• **Problem details**
Exactly the lines below from the one with "Screen dimensions: 2212x1660" up to and including the one with "Image resolution: width=1920 pixels, height=914" make up the answer, with nothing else added.

• **Dataset excerpts**
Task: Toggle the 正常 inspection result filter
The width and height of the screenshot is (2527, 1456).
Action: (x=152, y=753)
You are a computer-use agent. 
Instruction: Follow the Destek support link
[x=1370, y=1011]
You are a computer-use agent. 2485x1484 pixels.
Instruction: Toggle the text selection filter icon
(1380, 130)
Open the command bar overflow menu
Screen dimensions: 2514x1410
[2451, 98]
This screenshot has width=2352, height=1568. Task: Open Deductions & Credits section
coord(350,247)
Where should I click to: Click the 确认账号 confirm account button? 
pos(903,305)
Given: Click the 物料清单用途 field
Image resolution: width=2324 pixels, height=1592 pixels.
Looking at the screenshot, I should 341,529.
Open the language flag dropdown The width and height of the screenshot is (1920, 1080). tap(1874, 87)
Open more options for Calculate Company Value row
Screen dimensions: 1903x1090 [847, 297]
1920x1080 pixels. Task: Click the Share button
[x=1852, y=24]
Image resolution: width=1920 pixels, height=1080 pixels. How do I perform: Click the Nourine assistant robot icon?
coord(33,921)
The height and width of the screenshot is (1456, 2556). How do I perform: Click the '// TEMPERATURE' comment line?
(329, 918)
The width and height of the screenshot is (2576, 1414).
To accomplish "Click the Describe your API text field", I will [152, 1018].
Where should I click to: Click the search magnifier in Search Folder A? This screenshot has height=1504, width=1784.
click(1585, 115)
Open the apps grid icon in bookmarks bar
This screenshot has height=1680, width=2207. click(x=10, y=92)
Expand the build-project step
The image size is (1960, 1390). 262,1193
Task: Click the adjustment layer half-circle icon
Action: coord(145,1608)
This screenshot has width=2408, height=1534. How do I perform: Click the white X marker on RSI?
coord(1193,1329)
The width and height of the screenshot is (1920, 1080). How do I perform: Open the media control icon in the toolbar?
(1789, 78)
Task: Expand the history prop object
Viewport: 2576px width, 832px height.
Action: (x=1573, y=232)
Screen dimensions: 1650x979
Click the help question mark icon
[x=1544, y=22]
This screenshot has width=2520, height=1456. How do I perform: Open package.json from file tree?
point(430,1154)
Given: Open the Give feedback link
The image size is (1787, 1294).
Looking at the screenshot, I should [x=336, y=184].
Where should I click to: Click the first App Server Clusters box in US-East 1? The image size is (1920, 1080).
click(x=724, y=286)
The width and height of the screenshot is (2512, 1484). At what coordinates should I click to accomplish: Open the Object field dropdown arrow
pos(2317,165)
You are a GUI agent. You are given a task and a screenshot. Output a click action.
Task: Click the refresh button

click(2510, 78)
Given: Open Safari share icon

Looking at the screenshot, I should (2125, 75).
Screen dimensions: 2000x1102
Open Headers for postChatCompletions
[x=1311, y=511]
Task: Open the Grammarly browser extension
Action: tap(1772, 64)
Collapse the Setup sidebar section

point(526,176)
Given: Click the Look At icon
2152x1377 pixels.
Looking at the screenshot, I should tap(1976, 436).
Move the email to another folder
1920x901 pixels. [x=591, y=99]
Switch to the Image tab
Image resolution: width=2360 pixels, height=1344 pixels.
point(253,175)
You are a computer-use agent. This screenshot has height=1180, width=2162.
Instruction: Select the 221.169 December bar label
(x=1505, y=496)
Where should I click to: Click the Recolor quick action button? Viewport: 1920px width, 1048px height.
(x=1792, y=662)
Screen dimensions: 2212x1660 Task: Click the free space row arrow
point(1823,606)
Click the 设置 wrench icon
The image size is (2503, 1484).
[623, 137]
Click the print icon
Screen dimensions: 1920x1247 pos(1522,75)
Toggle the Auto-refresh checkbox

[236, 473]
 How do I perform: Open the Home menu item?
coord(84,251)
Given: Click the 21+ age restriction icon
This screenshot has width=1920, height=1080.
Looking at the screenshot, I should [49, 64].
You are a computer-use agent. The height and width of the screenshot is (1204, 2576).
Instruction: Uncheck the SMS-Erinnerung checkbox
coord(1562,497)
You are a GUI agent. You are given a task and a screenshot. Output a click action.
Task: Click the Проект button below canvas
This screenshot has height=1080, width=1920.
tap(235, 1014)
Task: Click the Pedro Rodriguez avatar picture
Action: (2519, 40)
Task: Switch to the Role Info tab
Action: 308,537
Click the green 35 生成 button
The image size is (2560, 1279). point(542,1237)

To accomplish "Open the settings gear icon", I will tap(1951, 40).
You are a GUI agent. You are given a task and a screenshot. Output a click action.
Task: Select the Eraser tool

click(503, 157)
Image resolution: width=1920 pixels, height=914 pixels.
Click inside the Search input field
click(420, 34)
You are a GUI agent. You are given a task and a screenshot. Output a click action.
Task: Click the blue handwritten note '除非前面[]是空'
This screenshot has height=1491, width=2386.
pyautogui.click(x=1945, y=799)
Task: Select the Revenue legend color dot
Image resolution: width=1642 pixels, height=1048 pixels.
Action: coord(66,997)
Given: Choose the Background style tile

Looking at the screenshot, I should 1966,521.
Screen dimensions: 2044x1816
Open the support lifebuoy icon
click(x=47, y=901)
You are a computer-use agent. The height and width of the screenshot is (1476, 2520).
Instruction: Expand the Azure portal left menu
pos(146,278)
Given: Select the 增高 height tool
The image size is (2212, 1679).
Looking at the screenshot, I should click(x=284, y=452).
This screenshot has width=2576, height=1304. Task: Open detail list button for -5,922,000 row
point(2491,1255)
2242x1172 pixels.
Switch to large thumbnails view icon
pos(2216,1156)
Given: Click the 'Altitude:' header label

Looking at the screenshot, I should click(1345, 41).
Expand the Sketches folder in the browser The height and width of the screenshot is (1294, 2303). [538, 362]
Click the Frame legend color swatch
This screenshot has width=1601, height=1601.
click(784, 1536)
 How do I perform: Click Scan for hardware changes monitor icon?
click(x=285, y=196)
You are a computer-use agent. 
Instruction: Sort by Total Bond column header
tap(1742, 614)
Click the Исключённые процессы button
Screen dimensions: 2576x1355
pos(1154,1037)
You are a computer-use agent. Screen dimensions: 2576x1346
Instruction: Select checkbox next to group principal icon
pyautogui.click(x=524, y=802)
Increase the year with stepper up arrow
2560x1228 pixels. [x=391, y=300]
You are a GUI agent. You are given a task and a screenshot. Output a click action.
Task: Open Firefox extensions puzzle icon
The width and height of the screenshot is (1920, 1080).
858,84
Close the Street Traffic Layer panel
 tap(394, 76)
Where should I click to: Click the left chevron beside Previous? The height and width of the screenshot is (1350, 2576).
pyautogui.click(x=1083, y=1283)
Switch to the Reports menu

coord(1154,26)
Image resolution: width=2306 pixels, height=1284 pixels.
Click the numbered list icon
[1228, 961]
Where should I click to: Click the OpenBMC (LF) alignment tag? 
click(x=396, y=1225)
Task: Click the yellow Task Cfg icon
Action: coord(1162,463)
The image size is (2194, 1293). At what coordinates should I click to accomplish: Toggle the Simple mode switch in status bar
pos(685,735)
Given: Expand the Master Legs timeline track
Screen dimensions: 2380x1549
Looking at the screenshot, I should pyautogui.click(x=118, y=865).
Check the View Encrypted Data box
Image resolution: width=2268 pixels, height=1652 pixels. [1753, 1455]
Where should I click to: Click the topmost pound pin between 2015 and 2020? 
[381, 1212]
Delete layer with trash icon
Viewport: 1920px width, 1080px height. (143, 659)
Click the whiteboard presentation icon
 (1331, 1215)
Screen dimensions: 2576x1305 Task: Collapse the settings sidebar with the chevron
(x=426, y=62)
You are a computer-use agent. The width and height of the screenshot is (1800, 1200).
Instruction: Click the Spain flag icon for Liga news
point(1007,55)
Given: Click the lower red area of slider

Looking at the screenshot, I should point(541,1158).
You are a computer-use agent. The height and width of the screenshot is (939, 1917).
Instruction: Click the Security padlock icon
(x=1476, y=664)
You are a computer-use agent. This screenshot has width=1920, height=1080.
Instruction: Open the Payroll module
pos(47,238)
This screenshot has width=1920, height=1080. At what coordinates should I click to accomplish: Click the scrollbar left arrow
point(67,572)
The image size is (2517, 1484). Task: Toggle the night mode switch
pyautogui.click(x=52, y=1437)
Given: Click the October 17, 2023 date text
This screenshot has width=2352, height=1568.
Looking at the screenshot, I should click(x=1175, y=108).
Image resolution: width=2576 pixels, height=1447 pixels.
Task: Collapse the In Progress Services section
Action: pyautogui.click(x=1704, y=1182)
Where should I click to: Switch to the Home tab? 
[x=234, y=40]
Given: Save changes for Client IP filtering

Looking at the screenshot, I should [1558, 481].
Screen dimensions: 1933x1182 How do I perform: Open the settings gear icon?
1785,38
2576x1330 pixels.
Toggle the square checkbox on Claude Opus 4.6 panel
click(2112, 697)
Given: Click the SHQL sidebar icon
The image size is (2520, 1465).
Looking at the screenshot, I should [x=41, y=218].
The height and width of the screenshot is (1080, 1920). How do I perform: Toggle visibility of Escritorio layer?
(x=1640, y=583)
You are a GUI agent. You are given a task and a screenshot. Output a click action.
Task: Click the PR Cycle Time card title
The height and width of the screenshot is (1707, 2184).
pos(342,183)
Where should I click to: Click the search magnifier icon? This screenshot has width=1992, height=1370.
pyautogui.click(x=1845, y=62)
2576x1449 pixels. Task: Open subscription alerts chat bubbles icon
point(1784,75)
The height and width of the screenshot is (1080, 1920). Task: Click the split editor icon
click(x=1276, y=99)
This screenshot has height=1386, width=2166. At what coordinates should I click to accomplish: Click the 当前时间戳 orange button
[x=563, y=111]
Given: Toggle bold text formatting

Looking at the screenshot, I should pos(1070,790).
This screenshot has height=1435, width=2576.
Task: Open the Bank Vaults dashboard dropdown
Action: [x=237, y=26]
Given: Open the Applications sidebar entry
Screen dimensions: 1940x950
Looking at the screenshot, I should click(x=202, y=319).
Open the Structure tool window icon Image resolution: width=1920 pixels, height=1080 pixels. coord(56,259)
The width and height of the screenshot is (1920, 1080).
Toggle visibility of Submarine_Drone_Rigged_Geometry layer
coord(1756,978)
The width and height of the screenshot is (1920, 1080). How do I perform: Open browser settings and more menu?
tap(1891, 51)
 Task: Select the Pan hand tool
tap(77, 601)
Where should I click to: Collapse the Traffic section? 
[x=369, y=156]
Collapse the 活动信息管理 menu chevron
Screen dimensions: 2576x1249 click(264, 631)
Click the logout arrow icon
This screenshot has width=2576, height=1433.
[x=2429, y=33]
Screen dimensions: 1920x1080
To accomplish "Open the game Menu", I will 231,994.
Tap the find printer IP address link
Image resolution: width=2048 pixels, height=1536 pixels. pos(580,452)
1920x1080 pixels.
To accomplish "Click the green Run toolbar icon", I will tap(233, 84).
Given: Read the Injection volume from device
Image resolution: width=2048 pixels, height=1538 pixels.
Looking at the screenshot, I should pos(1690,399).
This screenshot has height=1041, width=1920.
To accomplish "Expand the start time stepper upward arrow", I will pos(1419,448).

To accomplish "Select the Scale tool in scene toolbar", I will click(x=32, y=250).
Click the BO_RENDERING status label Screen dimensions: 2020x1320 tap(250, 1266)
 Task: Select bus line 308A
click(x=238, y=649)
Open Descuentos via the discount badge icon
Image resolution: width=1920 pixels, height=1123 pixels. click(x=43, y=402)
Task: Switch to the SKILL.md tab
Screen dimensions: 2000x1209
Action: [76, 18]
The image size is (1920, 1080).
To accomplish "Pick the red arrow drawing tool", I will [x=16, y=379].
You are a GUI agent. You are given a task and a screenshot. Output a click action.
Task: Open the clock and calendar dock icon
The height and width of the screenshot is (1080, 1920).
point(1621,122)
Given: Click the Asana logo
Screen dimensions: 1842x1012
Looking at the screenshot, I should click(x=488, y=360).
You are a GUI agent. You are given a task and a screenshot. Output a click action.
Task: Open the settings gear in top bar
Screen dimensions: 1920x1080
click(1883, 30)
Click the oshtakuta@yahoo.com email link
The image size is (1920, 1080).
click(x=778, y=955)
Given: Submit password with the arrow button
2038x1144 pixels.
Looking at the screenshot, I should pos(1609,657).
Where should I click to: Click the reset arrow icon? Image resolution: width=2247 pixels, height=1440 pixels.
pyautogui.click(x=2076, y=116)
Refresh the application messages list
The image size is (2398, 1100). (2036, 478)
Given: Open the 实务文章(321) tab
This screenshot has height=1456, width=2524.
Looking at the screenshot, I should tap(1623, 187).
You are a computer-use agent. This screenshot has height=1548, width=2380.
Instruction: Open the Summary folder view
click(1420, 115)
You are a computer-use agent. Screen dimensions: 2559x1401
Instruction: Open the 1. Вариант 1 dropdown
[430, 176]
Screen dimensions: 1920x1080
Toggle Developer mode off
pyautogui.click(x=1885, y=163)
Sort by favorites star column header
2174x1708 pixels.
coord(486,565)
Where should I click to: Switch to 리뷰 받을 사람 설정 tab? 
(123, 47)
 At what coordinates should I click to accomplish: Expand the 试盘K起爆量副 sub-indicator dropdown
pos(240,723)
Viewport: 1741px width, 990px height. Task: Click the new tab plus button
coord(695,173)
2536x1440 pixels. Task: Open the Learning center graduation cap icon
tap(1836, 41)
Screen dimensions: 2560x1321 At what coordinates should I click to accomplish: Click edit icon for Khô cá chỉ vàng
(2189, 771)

• **Exercise result**
Screen dimensions: 2212x1660 Task: Click the free space row arrow
point(1823,606)
Click the 设置 wrench icon
The image size is (2503, 1484).
[623, 137]
Click the print icon
Screen dimensions: 1920x1247 pos(1522,75)
Toggle the Auto-refresh checkbox

[236, 473]
 How do I perform: Open the Home menu item?
coord(84,251)
Given: Click the 21+ age restriction icon
This screenshot has width=1920, height=1080.
Looking at the screenshot, I should [49, 64].
You are a computer-use agent. The height and width of the screenshot is (1204, 2576).
Instruction: Uncheck the SMS-Erinnerung checkbox
coord(1562,497)
You are a GUI agent. You are given a task and a screenshot. Output a click action.
Task: Click the Проект button below canvas
This screenshot has height=1080, width=1920.
tap(235, 1014)
Task: Click the Pedro Rodriguez avatar picture
Action: (2519, 40)
Task: Switch to the Role Info tab
Action: 308,537
Click the green 35 生成 button
The image size is (2560, 1279). point(542,1237)

To accomplish "Open the settings gear icon", I will tap(1951, 40).
You are a GUI agent. You are given a task and a screenshot. Output a click action.
Task: Select the Eraser tool

click(503, 157)
Image resolution: width=1920 pixels, height=914 pixels.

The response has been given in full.